A large group of organic farmers and anti-GMO organizations, including Chittenden County state senator David Zuckerman, who owns an organic farm in Hinesburg known as Full Moon Farm, Inc.,  Northeast Organic Farming Association of Vermont (NOFA), and Rural Vermont, filed suit in federal court in New York in March of 2011.  They sought what is known as a “declaratory judgment” – an anticipatory legal ruling that Monsanto’s GMO seed patents are invalid and that Monsanto should be barred from suing them if their crops are inadvertently pollinated by crops grown in nearby fields with Monsanto’s GMO seeds.  “Inadvertent” pollination can occur if, for example, corn plants grown in a field using non-Monsanto seeds are pollinated by corn pollen blown in on the wind from a nearby field of Monsanto corn.  The non-Monsanto corn plants that are inadvertently pollinated  by Monsanto corn pollen then produce seeds that contain Monsanto’s GMO technology.

In deciding whether to grant a declaratory judgment, the question before the New York federal court was: were any of the organic farmer plaintiffs in actual danger of having to face a patent infringement lawsuit by Monsanto if their crops were inadvertently pollinated?  The court said no.  True, Monsanto has a history of suing farmers who use harvested Monsanto seeds for replanting.  In fact, as recently as May, the U.S. Supreme Court in a 9-0 decision sided with Monsanto against a farmer in Indiana. The Court held that Vernon Bowman’s harvesting and replantation of Monsanto soybeans was patent infringement against Monsanto.  In this case, however, Monsanto made public that it had no intention of suing organic farmers whose crops might be inadvertently pollinated by Monsanto corn.  In response to Monsanto’s statement, the plaintiffs demanded a blanket promise from Monsanto never to sue them.  The New York federal court concluded that, because the plaintiffs were not in any real danger of being sued by Monsanto, they had no legal standing to seek a declaratory judgment that Monsanto cannot sue them.  Indeed, the court stated that the plaintiffs’ demand for a blanket promise from Monsanto never to sue them was an attempt to create a legal controversy where none existed.  The court dismissed plaintiffs’ argument that they felt threatened by Monsanto’s refusal to give a blanket promise never to sue them.  The court characterized plaintiffs’ arguments as “baseless” and “groundless” and their tactics as “not to be tolerated”  and “unacceptable.”  The court further stated that plaintiffs’ demand of a blanket promise from Monsanto “was clearly intended to be used as a prop in this litigation,” and a “transparent effort to create a controversy where none exists.”  The court therefore dismissed the lawsuit.  Not content, plaintiffs appealed to the Federal Circuit.

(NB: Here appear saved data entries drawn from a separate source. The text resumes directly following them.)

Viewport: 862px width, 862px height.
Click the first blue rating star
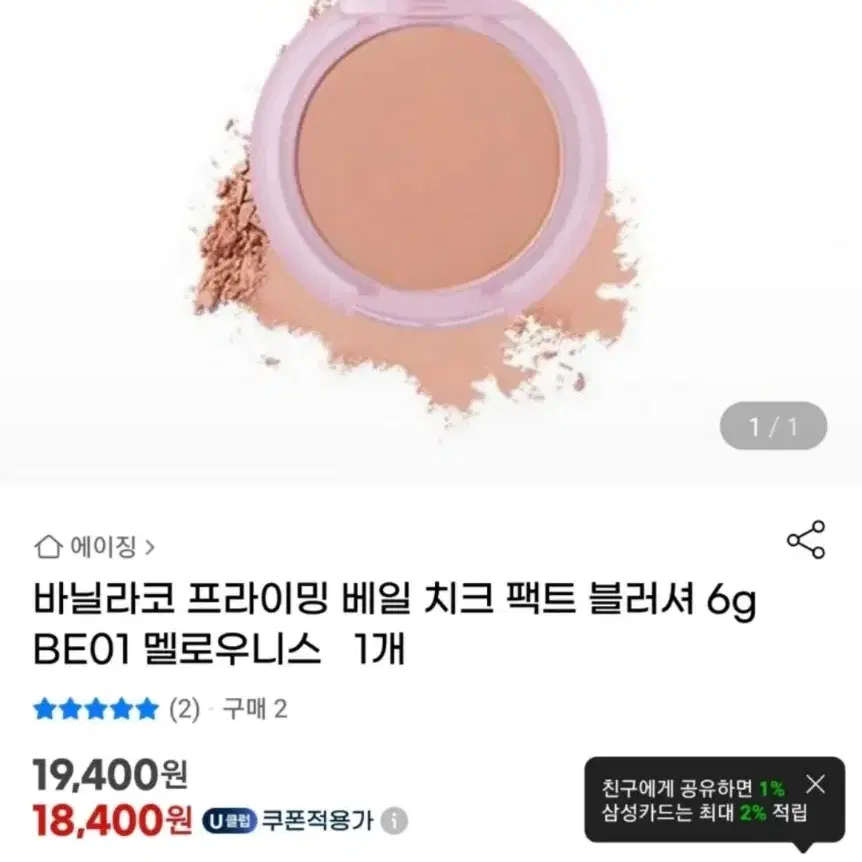click(x=45, y=709)
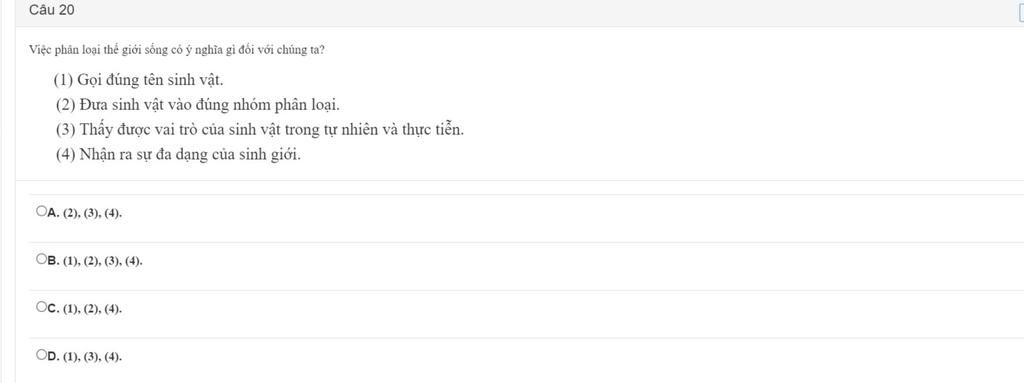The width and height of the screenshot is (1024, 383).
Task: Select radio button for answer D
Action: [42, 355]
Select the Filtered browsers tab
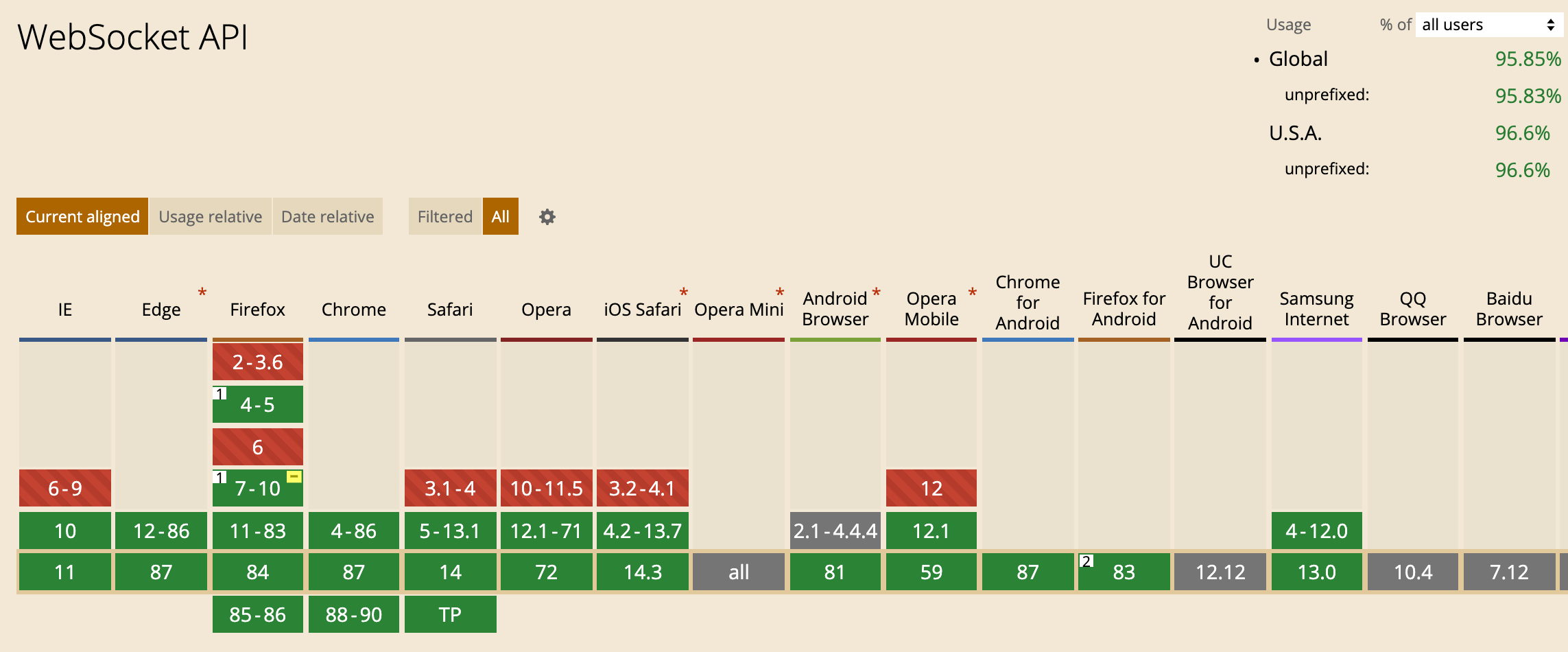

The Federal Circuit court affirmed the dismissal, agreeing with the lower court that the plaintiffs had no standing to ask for a declaratory ruling when they were in no real danger of being sued by Monsanto, although the Federal Circuit’s language was not as critical of the plaintiffs was as the lower court’s.  The Federal Circuit pointed out that the plaintiffs’ alleged fear of a lawsuit from Monsanto was “too speculative.”

So, was the lawsuit by the organic farmer-plaintiffs merely an effort to attract attention to their anti-GMO, anti-Monsanto cause?  If so, is that a proper use of the court system?